And your browser should open at the address: http://localhost:8888/tree

![](https://raw.github.com/peggylind/DSI_Summer_Workshops/master/images/jupyter.png)

#### Open the downloaded notebook on your computer

![](https://raw.github.com/peggylind/DSI_Summer_Workshops/master/images/second-screen.png)

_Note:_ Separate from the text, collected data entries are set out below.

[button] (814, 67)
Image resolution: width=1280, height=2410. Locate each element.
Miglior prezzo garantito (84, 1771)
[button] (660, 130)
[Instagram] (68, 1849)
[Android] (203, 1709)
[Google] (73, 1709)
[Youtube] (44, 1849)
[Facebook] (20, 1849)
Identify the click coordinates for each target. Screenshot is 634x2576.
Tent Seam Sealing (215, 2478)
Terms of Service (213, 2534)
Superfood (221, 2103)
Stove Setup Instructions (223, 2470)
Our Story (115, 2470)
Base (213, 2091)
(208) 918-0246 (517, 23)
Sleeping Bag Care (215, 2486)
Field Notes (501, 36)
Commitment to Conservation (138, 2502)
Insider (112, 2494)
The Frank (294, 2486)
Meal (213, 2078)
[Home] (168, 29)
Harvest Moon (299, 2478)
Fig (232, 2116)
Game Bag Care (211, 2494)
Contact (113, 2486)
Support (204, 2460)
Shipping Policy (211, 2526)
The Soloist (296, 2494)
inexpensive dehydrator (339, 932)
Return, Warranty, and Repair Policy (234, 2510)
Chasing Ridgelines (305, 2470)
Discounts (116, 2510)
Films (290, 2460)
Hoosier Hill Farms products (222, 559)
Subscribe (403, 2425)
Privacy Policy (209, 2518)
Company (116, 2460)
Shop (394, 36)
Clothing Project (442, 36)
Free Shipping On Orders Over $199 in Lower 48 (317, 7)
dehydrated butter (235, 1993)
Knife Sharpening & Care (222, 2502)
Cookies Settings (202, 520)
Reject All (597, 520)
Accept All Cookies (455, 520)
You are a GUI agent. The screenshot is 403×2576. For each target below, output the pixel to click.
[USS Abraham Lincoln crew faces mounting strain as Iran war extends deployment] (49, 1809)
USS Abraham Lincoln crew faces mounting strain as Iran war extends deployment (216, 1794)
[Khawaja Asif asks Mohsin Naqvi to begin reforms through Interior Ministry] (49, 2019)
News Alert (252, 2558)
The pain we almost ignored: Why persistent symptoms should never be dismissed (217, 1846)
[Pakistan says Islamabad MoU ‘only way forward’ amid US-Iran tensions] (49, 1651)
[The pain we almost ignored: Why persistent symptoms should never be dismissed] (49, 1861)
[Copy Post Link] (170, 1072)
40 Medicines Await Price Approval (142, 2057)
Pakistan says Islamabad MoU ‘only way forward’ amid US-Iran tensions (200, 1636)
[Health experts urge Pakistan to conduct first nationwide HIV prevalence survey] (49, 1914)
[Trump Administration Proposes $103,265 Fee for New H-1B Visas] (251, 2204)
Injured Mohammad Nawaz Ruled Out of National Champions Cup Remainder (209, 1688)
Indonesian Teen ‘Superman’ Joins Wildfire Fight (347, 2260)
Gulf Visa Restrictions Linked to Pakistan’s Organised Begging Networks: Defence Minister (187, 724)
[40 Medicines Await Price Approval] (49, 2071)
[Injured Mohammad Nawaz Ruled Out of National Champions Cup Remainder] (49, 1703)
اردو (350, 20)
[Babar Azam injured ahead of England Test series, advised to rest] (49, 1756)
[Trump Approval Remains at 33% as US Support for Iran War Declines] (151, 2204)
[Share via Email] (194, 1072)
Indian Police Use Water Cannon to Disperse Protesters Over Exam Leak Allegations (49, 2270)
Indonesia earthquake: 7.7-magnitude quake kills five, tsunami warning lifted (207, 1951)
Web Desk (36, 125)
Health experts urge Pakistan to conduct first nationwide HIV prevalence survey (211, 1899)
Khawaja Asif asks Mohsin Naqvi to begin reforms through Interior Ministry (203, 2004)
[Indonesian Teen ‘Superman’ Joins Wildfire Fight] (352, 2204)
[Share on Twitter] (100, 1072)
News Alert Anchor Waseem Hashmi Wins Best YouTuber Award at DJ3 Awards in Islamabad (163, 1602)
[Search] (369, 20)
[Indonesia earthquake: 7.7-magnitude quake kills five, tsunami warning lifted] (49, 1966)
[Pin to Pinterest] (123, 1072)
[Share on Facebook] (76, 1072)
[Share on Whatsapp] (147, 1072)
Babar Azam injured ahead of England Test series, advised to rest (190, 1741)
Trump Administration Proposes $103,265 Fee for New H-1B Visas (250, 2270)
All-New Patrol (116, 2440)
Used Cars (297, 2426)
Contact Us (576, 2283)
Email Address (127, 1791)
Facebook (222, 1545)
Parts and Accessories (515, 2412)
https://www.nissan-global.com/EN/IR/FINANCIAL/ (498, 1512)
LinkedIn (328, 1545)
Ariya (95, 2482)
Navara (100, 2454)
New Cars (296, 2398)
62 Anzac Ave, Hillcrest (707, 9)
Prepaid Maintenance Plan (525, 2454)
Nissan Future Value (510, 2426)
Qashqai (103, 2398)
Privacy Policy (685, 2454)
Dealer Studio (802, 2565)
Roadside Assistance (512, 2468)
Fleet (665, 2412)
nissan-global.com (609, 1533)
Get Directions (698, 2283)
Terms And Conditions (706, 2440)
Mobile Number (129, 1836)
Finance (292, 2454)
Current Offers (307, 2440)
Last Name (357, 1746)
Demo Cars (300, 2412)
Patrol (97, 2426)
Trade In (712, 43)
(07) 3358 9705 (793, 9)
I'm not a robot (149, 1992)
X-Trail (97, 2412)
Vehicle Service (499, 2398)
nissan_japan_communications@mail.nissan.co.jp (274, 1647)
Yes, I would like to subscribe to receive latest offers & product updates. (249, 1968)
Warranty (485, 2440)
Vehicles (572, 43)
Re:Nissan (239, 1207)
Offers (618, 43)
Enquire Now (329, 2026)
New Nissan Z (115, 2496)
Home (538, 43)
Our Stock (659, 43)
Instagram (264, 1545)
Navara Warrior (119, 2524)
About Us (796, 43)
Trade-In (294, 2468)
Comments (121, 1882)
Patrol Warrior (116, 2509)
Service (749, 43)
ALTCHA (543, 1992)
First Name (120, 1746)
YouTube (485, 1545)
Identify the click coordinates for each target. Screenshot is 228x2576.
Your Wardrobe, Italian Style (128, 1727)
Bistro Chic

#### Quick intro to Jupyter notebooks

Cells can be Markdown (like this one) or code


#### To start off with

Make sure you hit `Shift-Enter` or `Ctrl-Enter` when you are done.

In [None]:
2 + 2

### Part 2: The Exploratory Analysis Workflow

![](https://raw.github.com/peggylind/DSI_Summer_Workshops/master/images/data-science-workflow.png)
Image source: Hadley Wickham, R for Data Science

#### Our Example 

Media Analysis of a bunch of articles downloaded from a database called "Factiva"

![](https://raw.github.com/peggylind/DSI_Summer_Workshops/master/images/factiva.png)


Make sure you download the data source file: http://bit.ly/UHDSIdata1 and store it in the Jupyter notebook directory (next to the *.ipynb file)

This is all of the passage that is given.